Men and brethren, what say you? What think ye of Christ, whose word it is? “Thanks be to God for His unspeakable gift”, for the joyful sound, and for this text as one of the silver trumpets that proclaim the gospel jubilee. Can you hear it, and your soul remain unmoved? During life it is divinest melody to the anxious heart, for it tells that space is given to come to Christ while the day of grace continues, and that there is certainty of acceptance in coming. At death, how cheering are its notes! It tells the believer that his foundation in Christ is sure; and though, like the godly James Durham of old, it may be “the only promise to which he can grip”, he has in it an “anchor of the soul both sure and steadfast”. Yea, let the dying blasphemer but hear and accept this faithful saying; even then he shall find, like the thief on the cross, that he shall not be cast out. And after death will the text be forgotten? Forgotten now by many, it will be forgotten then by none. Alas, one shrieking company shall eternally bewail with gnashing teeth: “We are cast out, but it is because we would not come”. But there are endless halleluiahs from a glorified throng:
“True are Thy ways, Thou King of saints!”
Thy call we heard, Thy word we find it true:
Draw nigh to Me, I will draw nigh to you.
Why art thou fearful? Wherefore didst thou doubt?
For him that cometh I will not cast out.”
Wherefore, in addition to all the verifications of the text which have been noticed, seek to verify it in your own experience. Point out a case, one single case, of any who ever came to Christ and was rejected by Him. There is none; there can be none. Have you put the matter to this trial? If you are yet unsaved, is it because Christ refused to save you when you went to Him for salvation? You dare not so accuse the Lord of glory. If not accepted, you have not come. Therefore, by the mercies of God we beseech you to come now. You may never have another opportunity. O delay not! “Behold I come quickly”, is an awful word. Are you ready to answer, “Amen; even so, come Lord Jesus?” Not unless you have first come to Him. O then, what need for instant coming! “Today, if ye will hear His voice.”

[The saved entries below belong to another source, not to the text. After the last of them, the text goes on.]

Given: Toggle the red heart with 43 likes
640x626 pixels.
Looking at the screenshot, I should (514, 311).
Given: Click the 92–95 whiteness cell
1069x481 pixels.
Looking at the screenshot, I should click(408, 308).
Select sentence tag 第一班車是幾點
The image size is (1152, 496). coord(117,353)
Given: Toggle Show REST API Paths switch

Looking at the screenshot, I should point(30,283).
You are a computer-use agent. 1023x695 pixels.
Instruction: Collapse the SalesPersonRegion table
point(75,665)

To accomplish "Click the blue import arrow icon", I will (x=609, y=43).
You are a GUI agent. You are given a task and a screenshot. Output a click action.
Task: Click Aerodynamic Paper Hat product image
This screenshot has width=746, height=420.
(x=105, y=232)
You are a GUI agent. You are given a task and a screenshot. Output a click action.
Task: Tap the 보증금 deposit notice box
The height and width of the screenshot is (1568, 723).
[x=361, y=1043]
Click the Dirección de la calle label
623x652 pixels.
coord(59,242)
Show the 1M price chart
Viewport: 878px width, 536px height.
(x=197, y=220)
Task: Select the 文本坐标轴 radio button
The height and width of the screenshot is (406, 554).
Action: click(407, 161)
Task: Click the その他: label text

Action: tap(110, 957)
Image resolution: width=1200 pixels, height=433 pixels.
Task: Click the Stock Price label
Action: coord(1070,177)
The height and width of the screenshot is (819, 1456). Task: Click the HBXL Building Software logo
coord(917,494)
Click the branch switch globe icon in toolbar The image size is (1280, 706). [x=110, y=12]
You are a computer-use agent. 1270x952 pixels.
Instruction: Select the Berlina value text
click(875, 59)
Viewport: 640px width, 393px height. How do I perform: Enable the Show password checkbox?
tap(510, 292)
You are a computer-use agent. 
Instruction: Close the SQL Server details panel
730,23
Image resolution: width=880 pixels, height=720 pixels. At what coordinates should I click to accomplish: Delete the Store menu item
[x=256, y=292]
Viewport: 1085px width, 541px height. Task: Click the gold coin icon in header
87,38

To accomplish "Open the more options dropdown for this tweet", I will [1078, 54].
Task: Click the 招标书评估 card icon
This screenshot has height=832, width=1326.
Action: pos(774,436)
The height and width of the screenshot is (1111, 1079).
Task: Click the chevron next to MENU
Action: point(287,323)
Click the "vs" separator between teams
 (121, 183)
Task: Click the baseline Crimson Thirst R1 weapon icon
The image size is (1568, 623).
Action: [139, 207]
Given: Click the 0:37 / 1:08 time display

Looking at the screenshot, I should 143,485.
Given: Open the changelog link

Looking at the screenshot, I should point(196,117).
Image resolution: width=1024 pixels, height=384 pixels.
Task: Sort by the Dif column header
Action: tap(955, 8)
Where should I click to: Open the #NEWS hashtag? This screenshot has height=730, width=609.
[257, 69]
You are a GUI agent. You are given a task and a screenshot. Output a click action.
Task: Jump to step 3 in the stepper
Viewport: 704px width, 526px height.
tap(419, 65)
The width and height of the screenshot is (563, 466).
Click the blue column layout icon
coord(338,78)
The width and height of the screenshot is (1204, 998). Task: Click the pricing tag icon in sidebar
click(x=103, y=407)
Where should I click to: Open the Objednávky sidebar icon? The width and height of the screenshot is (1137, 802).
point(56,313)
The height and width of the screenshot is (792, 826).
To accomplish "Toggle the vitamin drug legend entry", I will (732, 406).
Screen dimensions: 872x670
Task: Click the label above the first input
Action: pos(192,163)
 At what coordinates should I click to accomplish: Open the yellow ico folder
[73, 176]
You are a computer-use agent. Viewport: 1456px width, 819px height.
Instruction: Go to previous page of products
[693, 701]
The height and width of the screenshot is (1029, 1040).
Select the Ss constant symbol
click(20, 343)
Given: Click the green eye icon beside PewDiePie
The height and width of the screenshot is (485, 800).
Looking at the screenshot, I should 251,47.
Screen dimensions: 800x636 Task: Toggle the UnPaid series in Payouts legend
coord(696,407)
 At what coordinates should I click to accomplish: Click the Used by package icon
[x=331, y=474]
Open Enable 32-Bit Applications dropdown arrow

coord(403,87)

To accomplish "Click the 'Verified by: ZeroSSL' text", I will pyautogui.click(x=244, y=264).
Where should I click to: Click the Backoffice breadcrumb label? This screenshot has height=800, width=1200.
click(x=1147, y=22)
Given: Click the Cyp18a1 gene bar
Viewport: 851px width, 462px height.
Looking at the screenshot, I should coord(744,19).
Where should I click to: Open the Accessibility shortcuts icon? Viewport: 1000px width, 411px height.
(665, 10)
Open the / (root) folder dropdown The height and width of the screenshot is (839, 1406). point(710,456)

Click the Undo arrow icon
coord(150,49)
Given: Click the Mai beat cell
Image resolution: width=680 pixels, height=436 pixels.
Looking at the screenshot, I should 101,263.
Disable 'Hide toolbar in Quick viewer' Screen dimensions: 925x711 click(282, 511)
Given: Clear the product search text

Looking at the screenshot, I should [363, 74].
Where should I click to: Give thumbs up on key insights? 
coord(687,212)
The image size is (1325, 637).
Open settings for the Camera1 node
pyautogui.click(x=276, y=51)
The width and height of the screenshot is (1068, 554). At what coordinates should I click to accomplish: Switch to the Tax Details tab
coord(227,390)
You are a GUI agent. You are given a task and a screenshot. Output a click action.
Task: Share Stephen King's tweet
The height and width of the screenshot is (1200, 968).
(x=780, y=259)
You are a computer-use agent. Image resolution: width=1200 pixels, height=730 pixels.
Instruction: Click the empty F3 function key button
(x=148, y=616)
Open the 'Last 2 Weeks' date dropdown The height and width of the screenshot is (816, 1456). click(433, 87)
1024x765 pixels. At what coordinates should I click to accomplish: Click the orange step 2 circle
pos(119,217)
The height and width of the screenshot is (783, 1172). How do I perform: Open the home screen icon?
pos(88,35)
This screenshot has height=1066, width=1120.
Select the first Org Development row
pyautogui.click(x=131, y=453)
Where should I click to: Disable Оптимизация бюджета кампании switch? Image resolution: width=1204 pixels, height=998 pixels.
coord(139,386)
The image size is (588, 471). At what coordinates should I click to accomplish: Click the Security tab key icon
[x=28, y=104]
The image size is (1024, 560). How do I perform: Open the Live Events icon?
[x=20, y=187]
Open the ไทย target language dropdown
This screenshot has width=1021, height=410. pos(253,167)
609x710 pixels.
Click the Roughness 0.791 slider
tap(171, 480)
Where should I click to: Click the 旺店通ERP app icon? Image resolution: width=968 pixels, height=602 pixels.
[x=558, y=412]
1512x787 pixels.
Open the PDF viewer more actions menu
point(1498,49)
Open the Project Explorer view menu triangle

Let me transpose the text, and read it thus: “Him that cometh not to Me I will cast out”. This also is true and certain as the oath of God. Beware, for “Cast Him into outer darkness”, is the true meaning of the latter clause when so transposed. If that sentence be once passed, it is an irrevocable decree. While it has not as yet been pronounced, hearken, I implore you, to the call, “Ho, every one that thirsteth, come”. As though God did beseech you by us, we once more repeat it: “Whosoever will, let him come,” and take with you, as from Christ’s own lips, the promise, “Him that cometh to Me I will in no wise cast out”.
1. Continued from last month. The first head of the discourse was the Person pointed out in the text: “him that cometh to Me”. At the time of preaching this sermon, Miller (1810-1881) was Free Church minister of Monifieth in Angus.